Фрагмент:
_ _ _
Выбрать главу

Понимание (если оно не субъективный произвол) — не од­нозначно, но и не безгранично. Многие «э!» впервые, пусть с другими акцентами и без подробной аргументации, произно­сит современная писателю критика. Историко-литературные концепции часто восходят к беглым суждениям современни­ков, хотя, конечно, превосходят их большей разработанностью и объективностью (зачастую, впрочем, тоже мнимой).

Современная Чехову чеховиана, концептуальная матрица интерпретаций его творчества, оказывается, вопреки расхо­жим представлениям, весьма богатой и разнообразной. Сужде­ния типа: «"Двадцать лет непонимания" — лучшее заглавие для статей и рецензий о Чехове, печатавшихся в современной ему журналистике» [13], «Возможно, то классическое непонима­ние, которое возникло в критике при жизни Чехова, а потом вошло в традицию.»[14] — излишне драматизируют реальную ситуацию.

Чеховская обида на критику понятна и объяснима, но не стоит делать из нее научную максиму.

Более справедливой представляется не отрицательная, а ак­кумулирующая тенденция при взгляде историка литературы на критику. «При изучении художественных систем, явивших новый тип художественного мышления, особое значение при­обретают отклики современников писателя. Сознание "нормы" (или неосознанное чувство "общепринятого") у них гораздо живее, чем у потомков, отягощенных знанием о литературе последующих десятилетий (столетий); всякое новаторство, всякое нарушение литературной традиции современники вос­принимают значительно острее» [15].

Из этого суждения, с нашей точки зрения, точного и эврис­тически важного для понимания места критики в системе литературного знания, следует более специальный и дискусси­онный вывод: прижизненные суждения о писателе, причем самые ранние, где острота нарушения нормы сильнее, «гораз­до интереснее» посмертных оценок критики, когда «затухают литературные распри вокруг его имени и утверждается леген­да.».
_ _ _
Записанные данные:
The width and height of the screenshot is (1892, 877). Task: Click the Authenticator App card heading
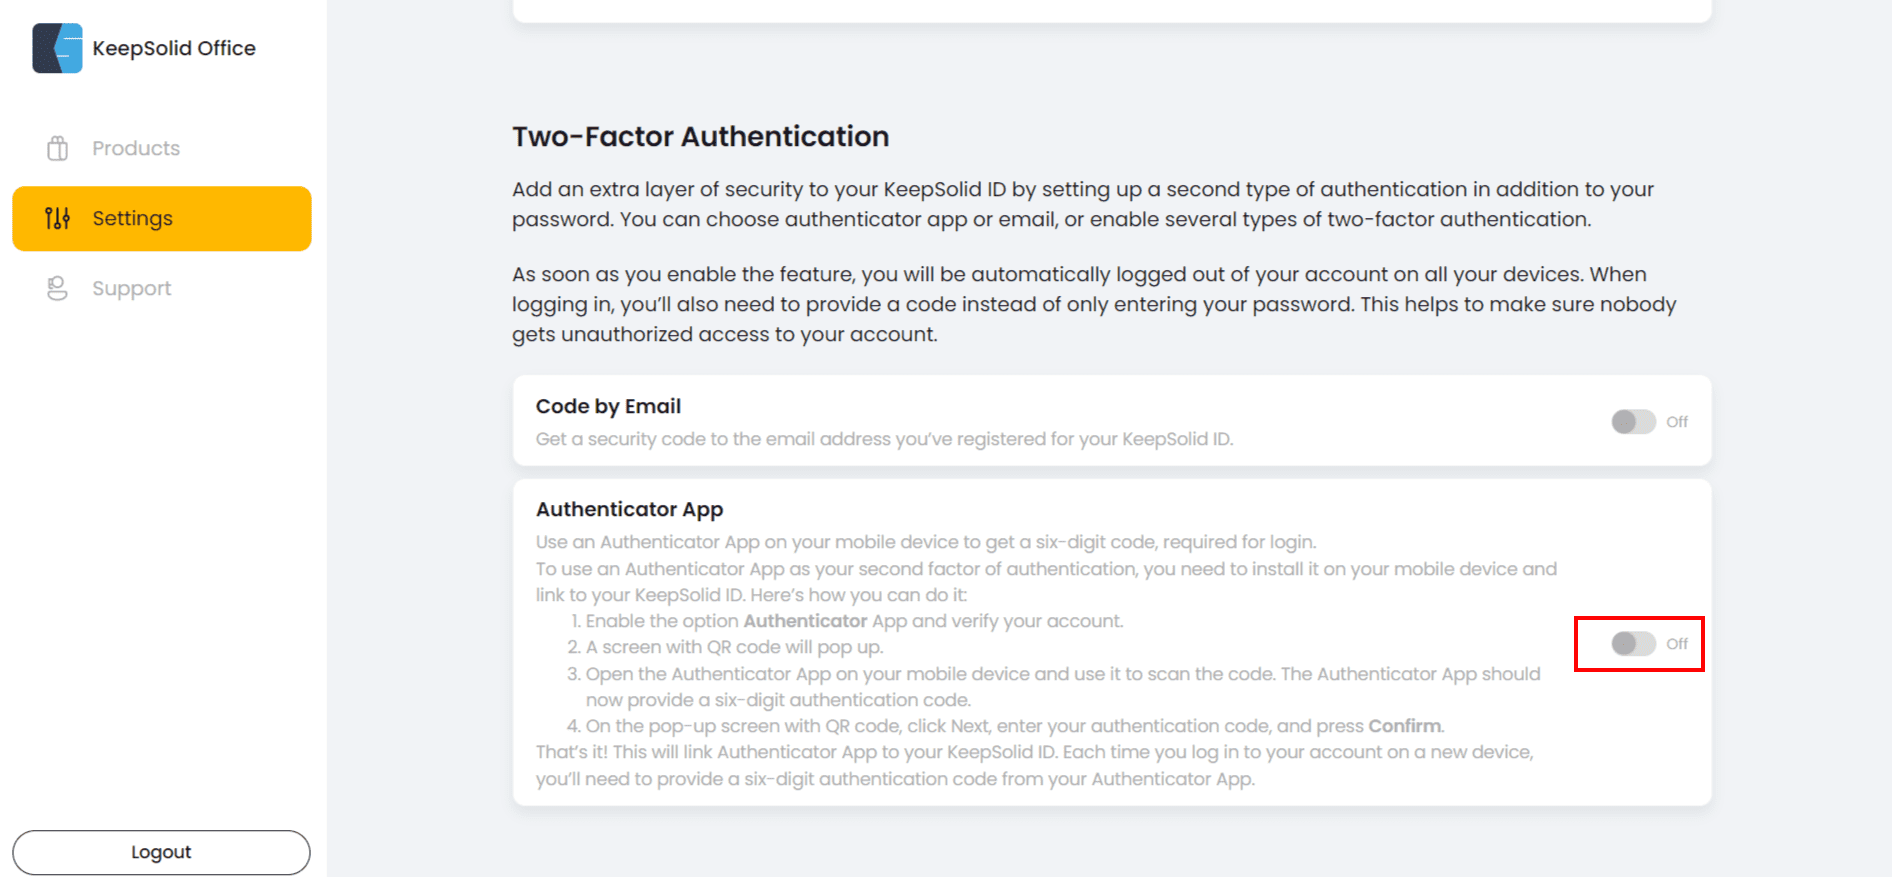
_ _ _
Задание: Перепишите без изменений отрезок фрагмента о критике современников Чехова: от слов «Современная Чехову чеховиана, концептуальная» до слов «нее научную максиму.» включительно.

Правильный ответ:
Современная Чехову чеховиана, концептуальная матрица интерпретаций его творчества, оказывается, вопреки расхо­жим представлениям, весьма богатой и разнообразной. Сужде­ния типа: «"Двадцать лет непонимания" — лучшее заглавие для статей и рецензий о Чехове, печатавшихся в современной ему журналистике» [13], «Возможно, то классическое непонима­ние, которое возникло в критике при жизни Чехова, а потом вошло в традицию.»[14] — излишне драматизируют реальную ситуацию.

Чеховская обида на критику понятна и объяснима, но не стоит делать из нее научную максиму.